Karen Minich-Pourshadi, for HealthLeaders Media, February 21, 2011

It's a predicament to which Baptist Healthcare System in Louisville, KY, can relate. Baptist Health is comprised of Baptist Hospital East, Baptist Hospital Northeast, Baptist Medical Associates, three Baptist Urgent Care centers, four BaptistWorx® occupational medicine clinics and two outpatient centers in the Metro Louisville area. Baptist Health is a large, multispecialty, employed physician group and its goal the past thee years has been growth.

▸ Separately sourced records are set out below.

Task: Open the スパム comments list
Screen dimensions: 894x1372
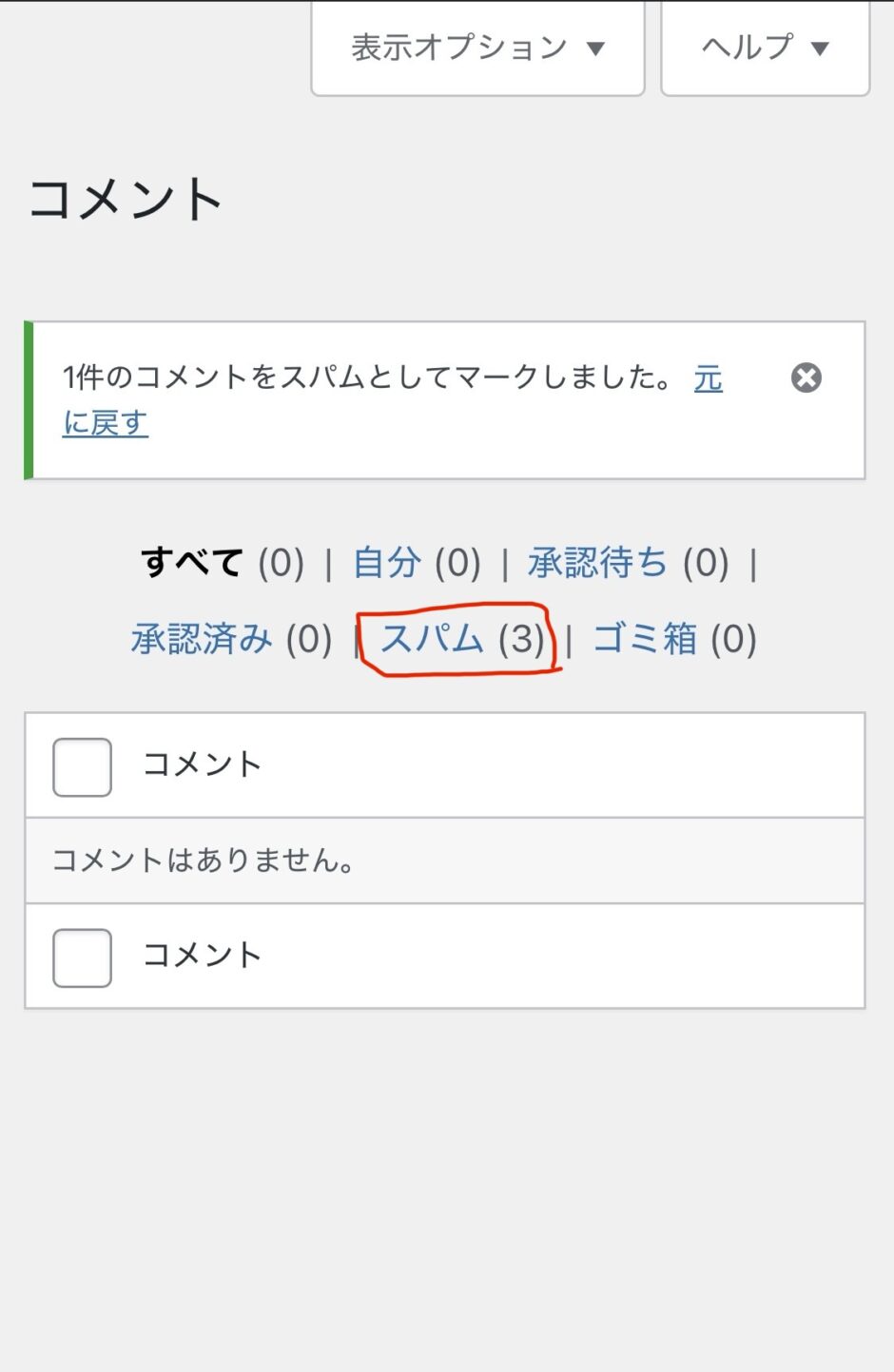Action: pyautogui.click(x=433, y=639)
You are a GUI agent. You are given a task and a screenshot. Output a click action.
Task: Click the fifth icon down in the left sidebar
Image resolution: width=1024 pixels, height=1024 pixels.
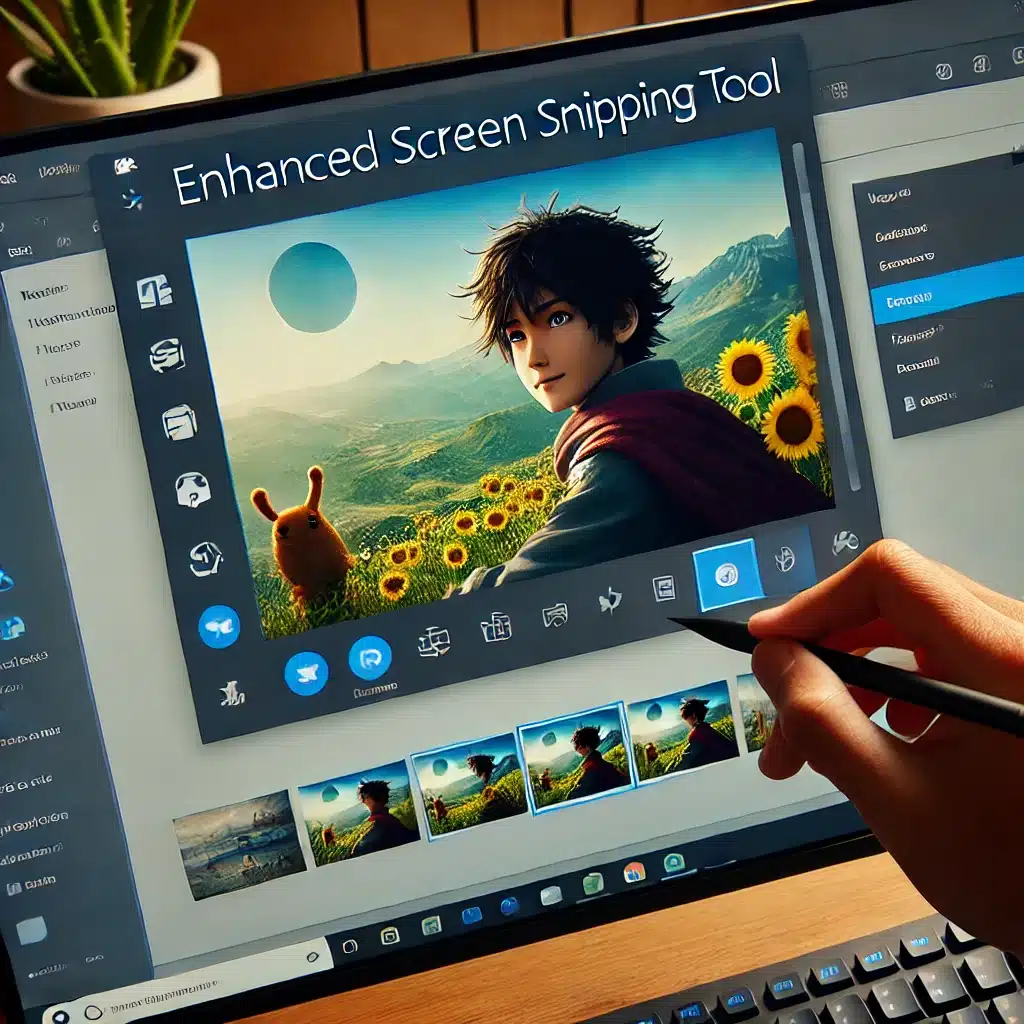206,559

Elizabeth North, director of reimbursement for Baptist Health, says in order to focus on fostering relationships with its physicians, continuing to acquire additional practices and secure market share, their attention had shifted away from daily revenue cycle operations. With more than 24,000 claims to file monthly, however, —funds needed to continue the pursuit of growth—they couldn't afford the distraction.

Having gone through a reduction in force in this department in 2007, the team was already operating at capacity. Then, when their growth strategy took hold—adding numerous physicians—a backup on the back-end emerged. The acquisitions had rapidly outpaced the team's capacity and accounts receivable days hit an all-time high of 50.

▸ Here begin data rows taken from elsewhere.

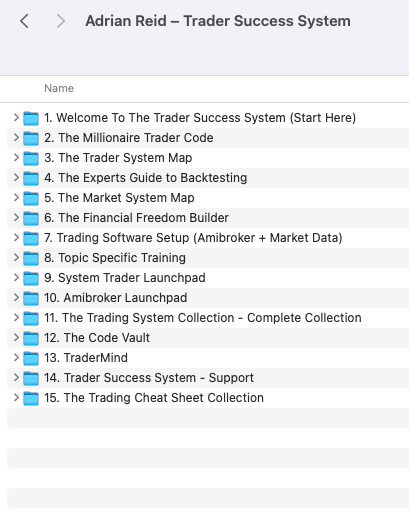Select the TraderMind folder icon
Screen dimensions: 409x523
[31, 358]
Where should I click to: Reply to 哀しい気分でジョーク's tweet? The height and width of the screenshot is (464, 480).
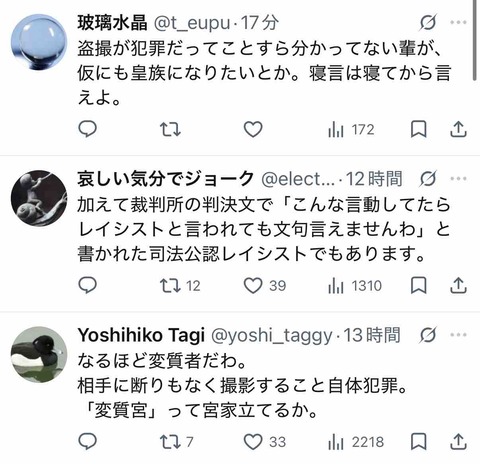pyautogui.click(x=87, y=286)
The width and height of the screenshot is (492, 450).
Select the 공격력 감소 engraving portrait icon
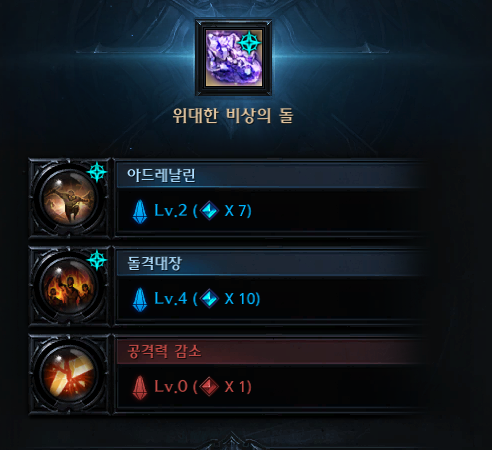[69, 374]
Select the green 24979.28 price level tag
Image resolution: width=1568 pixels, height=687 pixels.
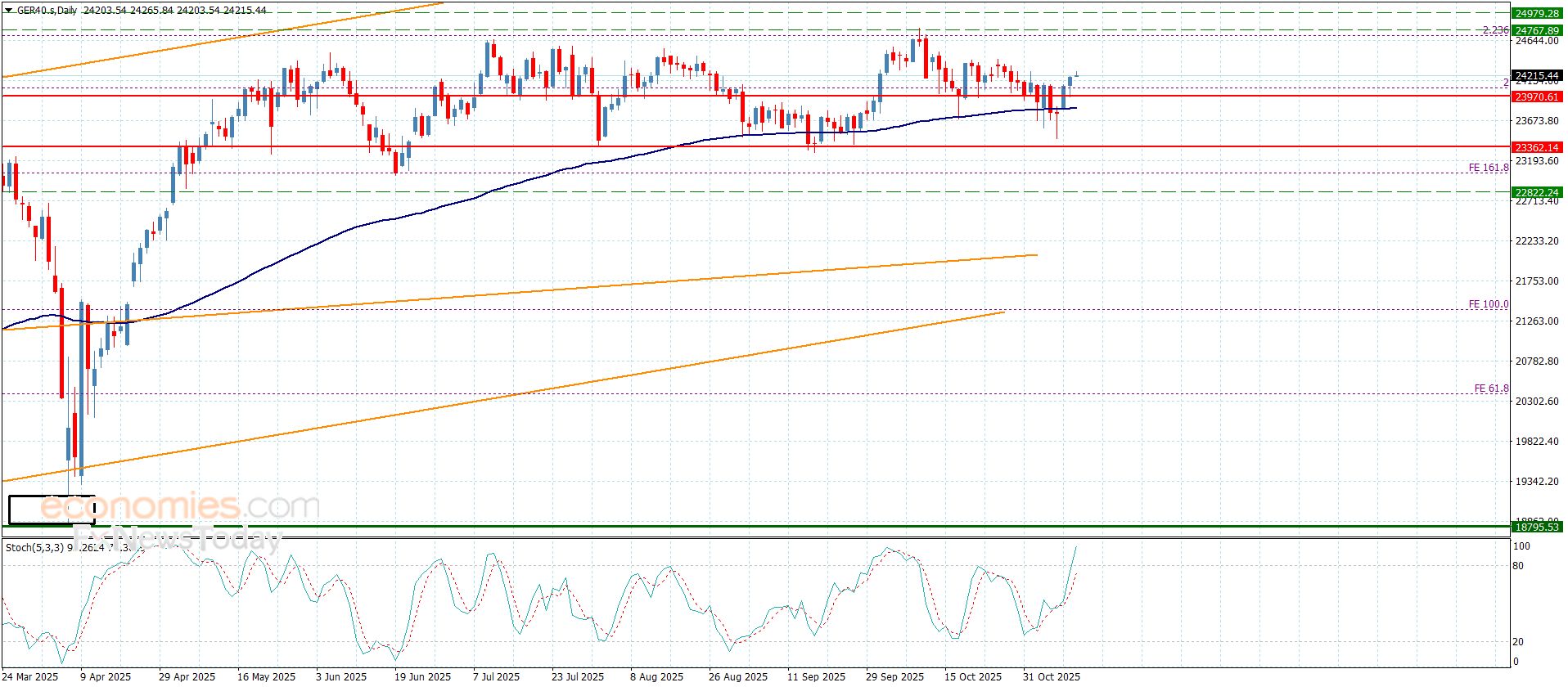[1536, 13]
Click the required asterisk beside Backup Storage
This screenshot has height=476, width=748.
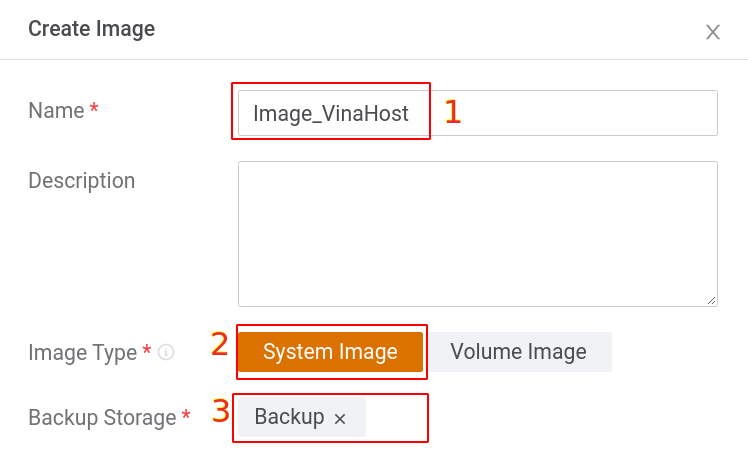tap(186, 417)
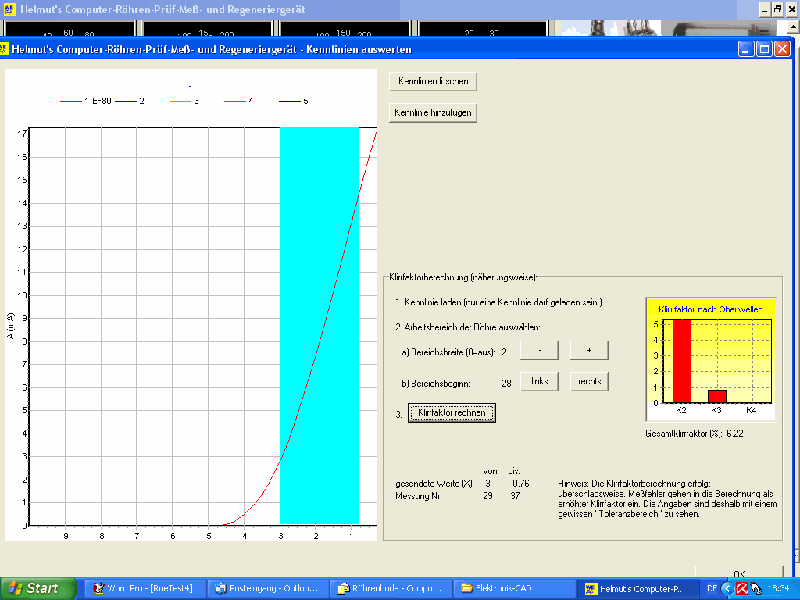Select Helmut's Computer-Röhren taskbar button
The width and height of the screenshot is (800, 600).
pyautogui.click(x=639, y=588)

"We are in a highly competitive market, so any delay on our part with our ability to onboard these new physicians might damage us from a competitive standpoint," North explains. "We had decided already that our main goal was to grow and to do that we had to have a stable income."

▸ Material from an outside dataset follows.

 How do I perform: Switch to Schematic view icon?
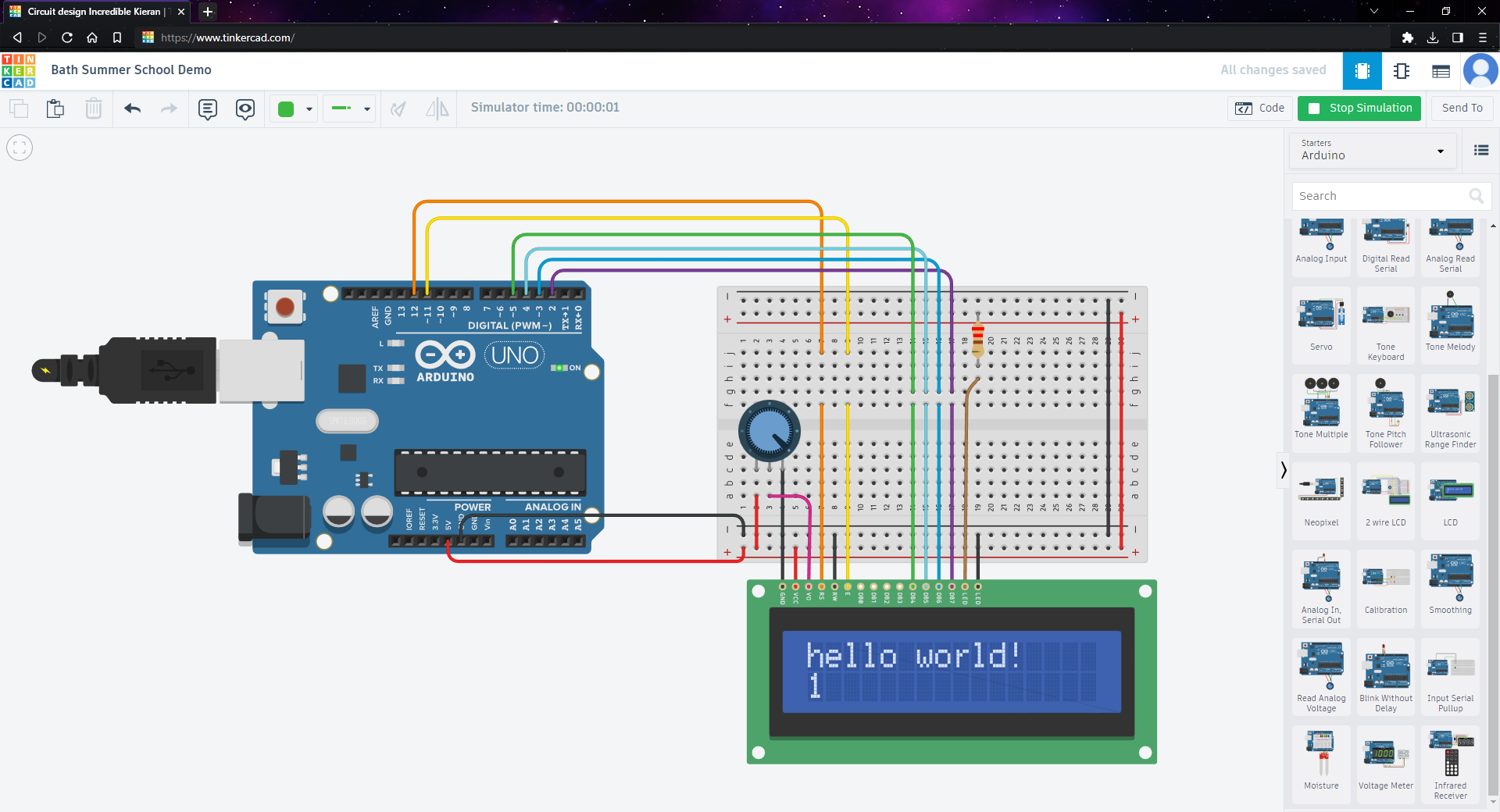tap(1402, 71)
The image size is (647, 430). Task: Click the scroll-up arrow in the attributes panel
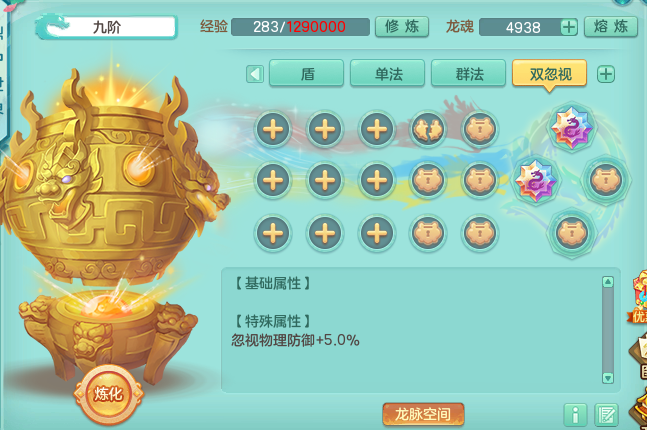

Given the challenge, some healthcare providers might have decided to slow down growth efforts, shuffle people around, or hire additional back office personnel. North, however, says the cost of hiring, training, and ramp-up dictated that it would not be financially prudent to keep this in house. North says Baptist Health lacked the internal infrastructure, the correct number of employees, and the expertise needed to stabilize and improve its core revenue cycle, including claims management, A/R follow-up and collections, for the practices they had already acquired and the ones they wanted to add as part of the strategic growth plan.